Dec 16, 2011

Tue, Dec 16, 1941: Christmas candy

"Daddy took some calves to Wichita this morning.  I want to get some Christmas candy made to send to Dale.  Don't suppose he'll get to come home.  Will see you Friday Mother"
-- Postcard from my grandmother to my father, December 16, 1941.  My father was a college freshman getting ready to come home for Christmas.  His cousin Dale was a soldier, who likely wouldn't be home for Christmas.

Tue, Dec 16, 1941: Uncle Sam

"Dear DeVere
"I've been intending to write and now I seem to have the time and plenty of it I'm riding the rails now.  You can probably tell that by the drifting of my printing Uncle Sam is taking me to a place where I can show how good a soldier I am. I'm a thinking he will find out... and May West too.... Mom wrote saying a few of the boys have enlisted from Southwestern. I hope they like the army as it is so vast a change from their normal ways of living. It's almost like a giant jig saw, you have to fit into all the angles then your a part of the army. The effective part."
-- Letter from Dale Sooter, age 21, on troop train, to my father, age 16, Winfield, Kans., December 16, 1941.  Dale Sooter was my father’s cousin.

Dec 15, 2011

Mon, Dec 15, 1941: some little gift (Pearl Harbor)

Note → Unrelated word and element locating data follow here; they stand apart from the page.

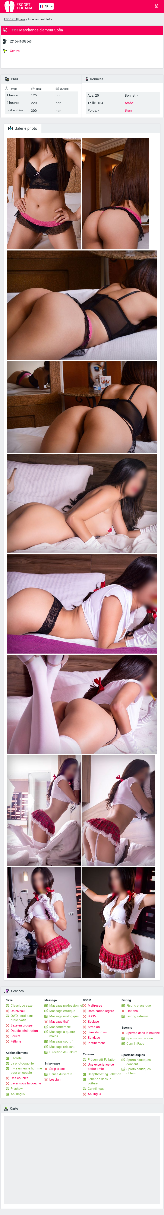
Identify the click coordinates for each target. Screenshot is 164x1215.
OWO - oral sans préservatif (22, 1018)
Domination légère (101, 1011)
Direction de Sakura (63, 1052)
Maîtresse (95, 1005)
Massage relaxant (62, 1047)
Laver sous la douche (26, 1083)
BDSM (92, 1016)
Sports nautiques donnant (138, 1062)
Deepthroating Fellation (104, 1074)
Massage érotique (62, 1011)
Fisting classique (138, 1005)
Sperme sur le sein (139, 1038)
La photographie (22, 1063)
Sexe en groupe (21, 1025)
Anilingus (94, 1094)
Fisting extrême (137, 1016)
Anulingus (18, 1094)
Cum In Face (135, 1044)
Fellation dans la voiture (99, 1081)
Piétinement (96, 1043)
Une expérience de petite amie (101, 1067)
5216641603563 (20, 41)
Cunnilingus (96, 1089)
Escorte (16, 1058)
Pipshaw (17, 1089)
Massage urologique (64, 1016)
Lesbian (54, 1079)
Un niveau (18, 1011)
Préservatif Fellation (102, 1060)
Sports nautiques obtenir (138, 1071)
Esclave (93, 1022)
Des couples (19, 1078)
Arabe (129, 103)
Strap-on (94, 1027)
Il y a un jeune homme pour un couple (26, 1070)
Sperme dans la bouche (143, 1033)
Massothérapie (60, 1027)
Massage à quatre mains (62, 1034)
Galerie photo (22, 128)
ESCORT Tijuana (14, 19)
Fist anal (132, 1011)
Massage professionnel (66, 1005)
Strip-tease (57, 1069)
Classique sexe (21, 1005)
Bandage (94, 1038)
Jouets (15, 1036)
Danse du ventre (60, 1074)
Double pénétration (24, 1031)
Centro (11, 51)
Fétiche (16, 1041)
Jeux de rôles (97, 1032)
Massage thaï (59, 1022)
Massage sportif (61, 1041)
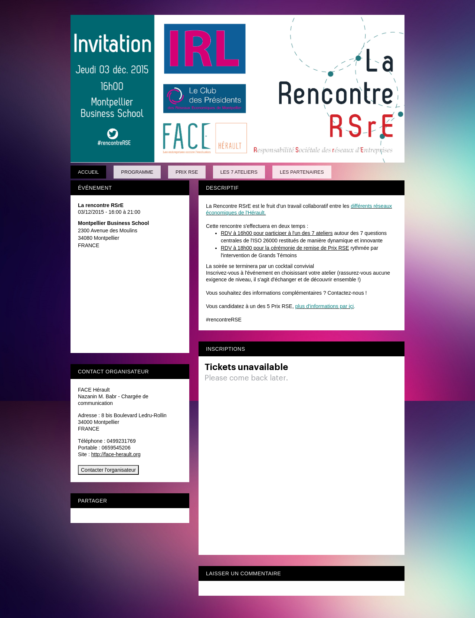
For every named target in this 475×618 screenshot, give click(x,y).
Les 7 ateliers (239, 172)
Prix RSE (187, 172)
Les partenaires (302, 172)
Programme (137, 172)
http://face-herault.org (116, 454)
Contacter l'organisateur (108, 470)
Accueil (88, 172)
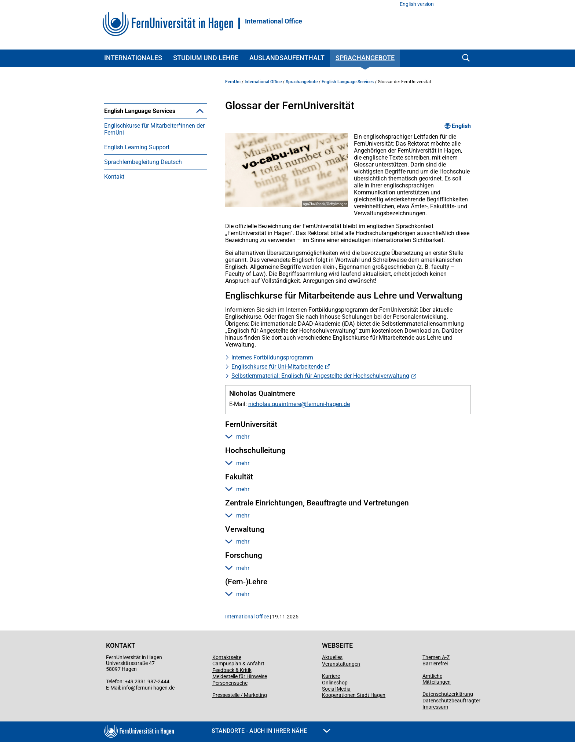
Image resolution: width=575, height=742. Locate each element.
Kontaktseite (226, 657)
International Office (273, 21)
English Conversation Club (149, 125)
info (126, 688)
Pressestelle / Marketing (239, 695)
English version (417, 4)
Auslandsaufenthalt (287, 58)
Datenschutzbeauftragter (451, 700)
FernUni (233, 81)
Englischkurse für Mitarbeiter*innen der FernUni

"I advise that you get Bill & Mrs. Sellers some little gift for Christmas."
-- Letter from my grandmother to my father, Monday, December 15, 1941.  (Mrs. Sellars ran the boarding house where my father lived and Bill was my father's roommate.)  
This quote is from the first letter my father received from home after Pearl Harbor Day and the declaration of war.  It makes no mention of these events, because my grandparents happened to be visiting my father the day Japan attacked.  My father said the following about the start of the war in his memoir: “On Sunday afternoon, December 7, 1941, the Kappa Rho basketball team, a formidable competitor in the intramural league, held practice in Stewart Gymnasium.  George Reynolds, a late arrival, brought the scarcely believable news that the Japanese had attacked Pearl Harbor.  Startling as it was practice was not interrupted; team members such as Adrian Richardson, who was to die off Normandy Beach as a naval ensign in June, 1944, scrimmaged to the end.  My parents happened to be visiting Winfield that Sunday afternoon, and were with their former pastor and his wife, Mac and Mona McNeil, now the business manager of the college. The four were glued to the car radio when they located me at the gym.  Mac listened intently, waiting for a message from Prime Minister Winston Churchill that Great Britain would join the U.S.A., a promise that was soon forthcoming.
“The following morning at 11 a.m., the boys at Sellers all gathered in my room, seated on the bed, and standing around it, to hear President Franklin D. Roosevelt’s famous message on my cheap Montgomery Ward radio.  ‘Yesterday--a day that will live in infamy--the Japanese deliberately and maliciously attacked…,’ it began, and the president’s words signaled the end of the comfortable student life of all of the boys huddled around the radio in its plastic case.  Mistaken confidence ruled, as youthful exuberance colored predictions, that Japan would be defeated ‘in three weeks with one hand tied behind us,’ or that ‘their paper cities’ would go up in smoke with the first air raid.  Secretary of the Navy Frank Knox led the way in boastfulness, but we quickly learned that a long, difficult struggle lay before us, involving every one of the boys in that room.  ‘Goodbye, I’ll see you in Yokohama!,’ exclaimed Bryce Roderick as he said farewell to us, and left for service shortly afterward.  Bill Stanley, my roommate, would fly many missions over Germany with the Army Air Corps, in the years ahead.”

Dec 4, 2011

Thu, Dec 4, 1941: homemade candy

"Dear DeVere:- Have been looking for a card from you telling about your watch & trombone. Please write. Am sending your clothes and some homemade candy.  Hope it is a kind you like.  Forgot to put your shirt in the package so will send it some other time.  The dog tore one of your shirts to pieces on wash day.  Pulled it off the line, the one Aunt Edith gave you."
-- Letter from my grandmother to my father, Thursday, December 4, 1941.